何もない所から6

どうすればいいのかわからない。
自分の行動により先輩達の怒りをかってしまった。
考えるよりもまず行動したことが仇になってしまった。

この小さな町ではそれが世界の全てだった。

何より自分を苦しめたのは一夜にして見た景色が音も立てずに崩れていったことだった。
生まれて初めてあんなにちやほやされて気分が良かった。
ただその分の反動もすごかった。

それは呪いの様に常に自分にのしかかる。

本当はもっと時間をかけて好きなことを続け、毎年少しづつ高い景色を見れる様になって行き、自分の足元から目を離さずにあの景色を見る事が出来たらどんなに幸せだっただろうか。
きっとその時は周りも先輩も僕を誉めてくれたと思う。

しばらくは何も手に付かず。
また、何もない自分に戻ってしまった。
いや、たまたま運良くスポットライトが一瞬当たっただけで自分には何もなかったんだと思う。
テレビに出たのは夢だったんじゃないかとすら思った。

あんなに毎日見返していた自分の出演時のビデオテープをクローゼットにそっとしまった。
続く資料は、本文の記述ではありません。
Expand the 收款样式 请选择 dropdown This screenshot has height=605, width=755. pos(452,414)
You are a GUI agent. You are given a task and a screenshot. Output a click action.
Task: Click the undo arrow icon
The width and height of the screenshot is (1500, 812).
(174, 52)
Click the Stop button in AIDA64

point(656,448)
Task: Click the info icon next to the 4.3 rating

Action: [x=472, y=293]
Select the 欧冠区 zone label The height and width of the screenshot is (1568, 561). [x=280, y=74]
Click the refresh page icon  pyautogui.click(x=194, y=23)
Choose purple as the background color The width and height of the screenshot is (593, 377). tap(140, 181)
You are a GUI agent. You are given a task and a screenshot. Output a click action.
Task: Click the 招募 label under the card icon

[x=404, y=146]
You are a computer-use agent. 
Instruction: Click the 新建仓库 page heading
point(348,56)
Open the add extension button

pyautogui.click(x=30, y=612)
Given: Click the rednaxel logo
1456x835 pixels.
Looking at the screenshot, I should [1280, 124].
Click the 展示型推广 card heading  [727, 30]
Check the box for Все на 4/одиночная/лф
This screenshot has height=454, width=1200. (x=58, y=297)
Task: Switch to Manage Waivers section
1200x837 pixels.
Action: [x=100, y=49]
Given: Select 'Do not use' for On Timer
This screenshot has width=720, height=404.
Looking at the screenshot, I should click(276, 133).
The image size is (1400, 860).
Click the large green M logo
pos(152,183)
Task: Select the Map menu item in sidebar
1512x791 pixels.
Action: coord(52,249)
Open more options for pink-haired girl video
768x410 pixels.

あの日以来、学食のオーロラソースのシャケフライを見ると怒られた時の事を思い出す様になった。

大好きなラップの話もしなくなった。

自分にはラップをするプライドや資格がないからだ。

でも、ここで止まったら二度と挑戦は出来なくなる。

2002年、季節は秋になっていた。
あの木に桜の花が咲いていたことを誰も気にかけないように。
僕がテレビに出ていた記憶はみんなの中から消えかけていた。


その日、僕は大学生活にラップではない何かを見出したくてサークルの見学に友人らと参加していた。

週に一度体育館でバレーをしたり、キャンプやスノーボードをしたり、大学にありがちなイベントサークルだった。